Pure Exploration Problems in Multi-Armed Bandits

My MSc thesis
My thesis presentation slides – contains transitions, be sure to view in presentation mode
ICML 2023 paper (second author)

Motivation

Imagine that your friend has just started a small online clothing store which sells elaborately embroidered sweaters. Setting up production for a new sweater design is a time and labour intensive process, involving designing the new embroidery pattern, setting up the sewing equipment to stitch the pattern, and obtaining the material required for the design. Due to the small-scale nature of their business and the limited amount of sweaters that they can produce each day they plan to maximize their return on initial production set-up time and cost by making a large batch of one design at a time.

Your friend has a several sweater designs that they are considering for production and wants to determine which sweater will be the most popular and sell the most sweaters. In order to make this selection they pay to have a questionnaire-style advertisement hosted on websites: the ad shows users one of the sweater designs, and asks them to rate their interest in buying the sweater from on a scale from 1-3. They are charged a small fee by the ad-hosting service each time a mini-questionnaire is completed and in order to keep costs within their budget has payed the ad service for 500 responses, after which they’ll commit to sweater based on the results of the questionnaires. To paraphrase the situation: your friend wants to use a fixed number of noisy samples to make a sweater selection that maximizes some statistic of the number of sweaters sold. For example, they could look to maximize the expected number of sweaters sold, or the probability that they end up selecting the most popular sweater.

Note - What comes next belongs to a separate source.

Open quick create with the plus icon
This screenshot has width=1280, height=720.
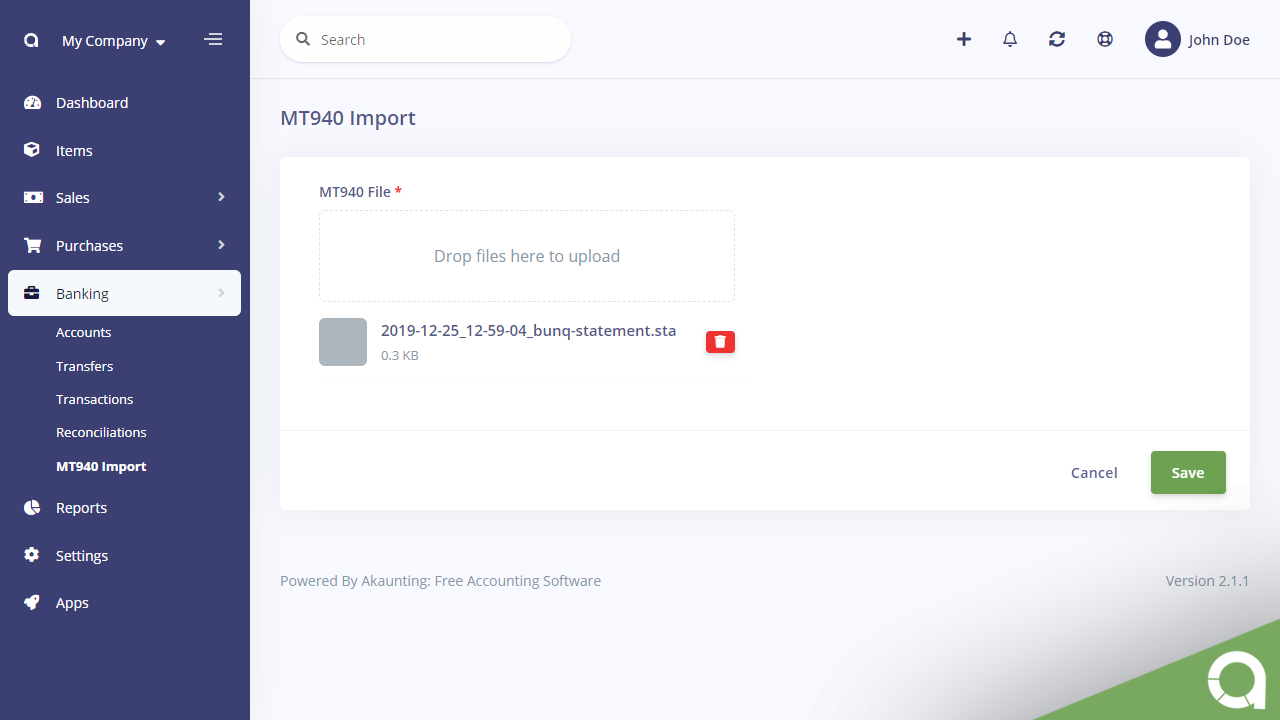(963, 39)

If your friend was in charge of the way that users are assigned the sweater that they’ll see on their questionnaire they may choose a traditional A/B/n testing approach which would be to show each user a sweater selected uniformly at random. A disadvantage of this approach is that if some of the sweaters designs are truly far more popular than others then this may be the most efficient use of their sampling budget; a more powerful approach would be for them to take a sequential decision making approach to collecting information, for instance ruling out designs that users have already indicated are clearly unpopular and in doing so reserving more samples to rank the popularities of the remaining designs.

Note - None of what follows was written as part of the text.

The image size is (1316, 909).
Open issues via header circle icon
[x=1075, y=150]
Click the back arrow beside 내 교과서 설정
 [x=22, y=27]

This example has several characteristics which are archetypical of pure exploration problems in multi-armed:

A selection among a finite collection of options has to be made based on stochastic feedback about the quality of each individual option.
In the absence of additional problem structure we only receive feedback about the option that we chose (e.g. unless we have a way to relate sweaters 1 and 2, asking users about sweater tells us nothing about the quality of sweater 2)
The quality of each option is assumed to be fixed during the sampling process (e.g. we assume that fashion trends will not change during the time-span of our user survey), and each sample of this quality is assumed to be independent and identically distributed (i.i.d.).
Samples can be collected in a fully adaptive fashion; the decision of which sweater to observe a user sample from next can be decided based on all previous observations, and in relevant scenarios the decision to stop sampling can also be made in a data-dependent manner.
Apart from sampling budget constraints and considerations of sample efficiency there is no `cost’ for taking a sample.

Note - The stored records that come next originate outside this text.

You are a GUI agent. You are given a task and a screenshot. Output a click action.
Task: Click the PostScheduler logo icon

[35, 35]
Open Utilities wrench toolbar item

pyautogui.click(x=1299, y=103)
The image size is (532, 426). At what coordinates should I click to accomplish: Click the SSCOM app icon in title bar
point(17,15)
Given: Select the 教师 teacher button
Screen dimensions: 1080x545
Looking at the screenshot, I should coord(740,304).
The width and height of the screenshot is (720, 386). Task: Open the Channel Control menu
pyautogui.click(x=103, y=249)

Pure exploration research is focused on developing and analysing algorithms which select which data to collect along with which option to recommend in order to return the best selection possible. There are many problem settings within this field (such as minimizing the samples required for a learner to be able guarantee a decision of a prescribed quality, or optimizing the quality of a decision given a fixed budget) as well as many measures of the quality of the selection returned. Alas all problem settings and objectives are not made equal in the eyes of a statistician running an experiment in a given real world situation. My thesis collates state of the art results in many of the pure exploration settings, discussing their strengths and limitations and also provides some new characterizations of the hardness of several pure exploration problems.